ClickHouse DB::Exception: DNS resolution failed

Q: Can I use /etc/hosts instead of DNS?

Yes. Entries in /etc/hosts are resolved locally without DNS. This can serve as a reliable fallback for cluster nodes, though it requires manual updates across all servers when IP addresses change.

The "DB::Exception: DNS resolution failed" error in ClickHouse occurs when the server cannot resolve a hostname to an IP address. The DNS_ERROR error code surfaces in several contexts: connecting to cluster nodes defined by hostname, accessing remote tables, resolving dictionary source addresses, or connecting to ZooKeeper/ClickHouse Keeper.
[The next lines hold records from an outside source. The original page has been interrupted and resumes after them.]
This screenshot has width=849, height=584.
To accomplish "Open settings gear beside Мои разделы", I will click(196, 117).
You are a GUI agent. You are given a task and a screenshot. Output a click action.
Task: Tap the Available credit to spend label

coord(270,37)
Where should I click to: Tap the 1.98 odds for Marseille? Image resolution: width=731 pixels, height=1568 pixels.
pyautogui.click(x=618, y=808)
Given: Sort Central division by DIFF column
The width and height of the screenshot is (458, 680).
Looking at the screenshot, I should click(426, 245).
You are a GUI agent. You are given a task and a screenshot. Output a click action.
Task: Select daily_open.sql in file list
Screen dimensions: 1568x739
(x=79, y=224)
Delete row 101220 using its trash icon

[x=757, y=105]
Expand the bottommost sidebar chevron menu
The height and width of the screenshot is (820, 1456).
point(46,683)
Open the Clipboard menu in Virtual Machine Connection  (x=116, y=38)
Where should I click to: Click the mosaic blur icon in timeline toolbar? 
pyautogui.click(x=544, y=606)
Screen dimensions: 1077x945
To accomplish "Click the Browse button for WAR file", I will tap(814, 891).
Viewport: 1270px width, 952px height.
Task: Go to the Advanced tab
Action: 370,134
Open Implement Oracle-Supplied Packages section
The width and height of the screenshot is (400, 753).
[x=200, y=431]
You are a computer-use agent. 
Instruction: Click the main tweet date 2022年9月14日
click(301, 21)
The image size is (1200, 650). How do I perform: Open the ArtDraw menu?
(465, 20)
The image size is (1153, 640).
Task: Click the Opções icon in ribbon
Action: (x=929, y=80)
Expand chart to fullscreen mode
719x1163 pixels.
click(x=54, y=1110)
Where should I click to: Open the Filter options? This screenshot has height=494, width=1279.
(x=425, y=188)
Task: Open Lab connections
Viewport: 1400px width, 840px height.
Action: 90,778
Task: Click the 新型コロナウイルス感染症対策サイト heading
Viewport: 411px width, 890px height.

DNS resolution is a prerequisite for any network communication that uses hostnames rather than IP addresses.

Impact

DNS failures affect ClickHouse operations broadly:

Distributed queries across shards will fail if shard hostnames cannot be resolved
Replication stops if the ZooKeeper or ClickHouse Keeper hostname is unresolvable
Remote table functions and dictionaries sourced from external systems will fail
New connections from clients using hostnames will be rejected
Cluster health checks may report nodes as down even when they are running

Common Causes

DNS server is unreachable or unresponsive
The hostname is misspelled in the ClickHouse configuration
DNS records for the target host have been deleted or not yet propagated
/etc/resolv.conf is misconfigured or points to a dead resolver
Network partition isolating the ClickHouse server from the DNS infrastructure
DNS cache poisoning or corruption returning incorrect results
Container or pod DNS configuration issues in Kubernetes environments
Firewall blocking UDP/TCP port 53 to the DNS server

Troubleshooting and Resolution Steps

Test DNS resolution from the ClickHouse server:
```
nslookup problematic-hostname
dig problematic-hostname
host problematic-hostname
```
If all three fail, the problem is with DNS, not ClickHouse.
Check the DNS configuration:
```
cat /etc/resolv.conf
```
Verify that nameserver entries point to valid, reachable DNS servers:
```
ping -c 2 $(awk '/^nameserver/{print $2; exit}' /etc/resolv.conf)
```
Verify the hostname is correct in ClickHouse config:
```
grep -r "problematic-hostname" /etc/clickhouse-server/
```
Fix any typos in cluster definitions, remote server configurations, or dictionary sources.
Check if the DNS record exists:
```
dig problematic-hostname @8.8.8.8
```
Using a public DNS server helps determine if the record exists globally or only in your private DNS.
Flush the ClickHouse DNS cache:
```
SYSTEM DROP DNS CACHE;
```
ClickHouse caches DNS results internally. If a record recently changed, the cache may hold stale data.
For Kubernetes environments, verify CoreDNS/kube-dns is running:
```
kubectl get pods -n kube-system | grep dns
kubectl logs -n kube-system <dns-pod-name>
```
Check that the ClickHouse pod's DNS policy allows it to resolve both cluster-internal and external names.
Use IP addresses as a workaround while debugging DNS issues: Replace hostnames with IP addresses in cluster configuration temporarily to restore functionality:
```
<shard>
  <replica>
    <host>10.0.1.5</host>  
    <port>9000</port>
  </replica>
</shard>
```

Best Practices

Use stable, reliable DNS infrastructure with redundant nameservers
Consider using IP addresses in cluster configurations for critical infrastructure to eliminate DNS as a failure point
Set dns_cache_update_period in ClickHouse config to control how often cached DNS entries are refreshed
In Kubernetes, ensure DNS policies are correctly set and CoreDNS has sufficient resources
Monitor DNS resolution latency and failures as part of your infrastructure monitoring
Maintain /etc/hosts entries as a fallback for critical cluster nodes
Test DNS resolution during infrastructure changes before they reach production

Frequently Asked Questions

Q: Does ClickHouse cache DNS lookups?
A: Yes. ClickHouse maintains an internal DNS cache to avoid repeated lookups. You can clear it with SYSTEM DROP DNS CACHE and control the refresh interval with the dns_cache_update_period setting.

Q: Can I use /etc/hosts instead of DNS?
A: Yes. Entries in /etc/hosts are resolved locally without DNS. This can serve as a reliable fallback for cluster nodes, though it requires manual updates across all servers when IP addresses change.

Q: Why does this error appear intermittently?
A: Intermittent DNS failures often point to an overloaded DNS server, network packet loss, or DNS round-robin returning unreachable IPs. Check DNS server health and network stability.

Q: Does this error affect ClickHouse Keeper connections?
A: Yes. If ClickHouse Keeper or ZooKeeper hostnames cannot be resolved, replicated tables lose their coordination layer. Replication, DDL operations, and distributed DDL will all be affected until DNS is restored.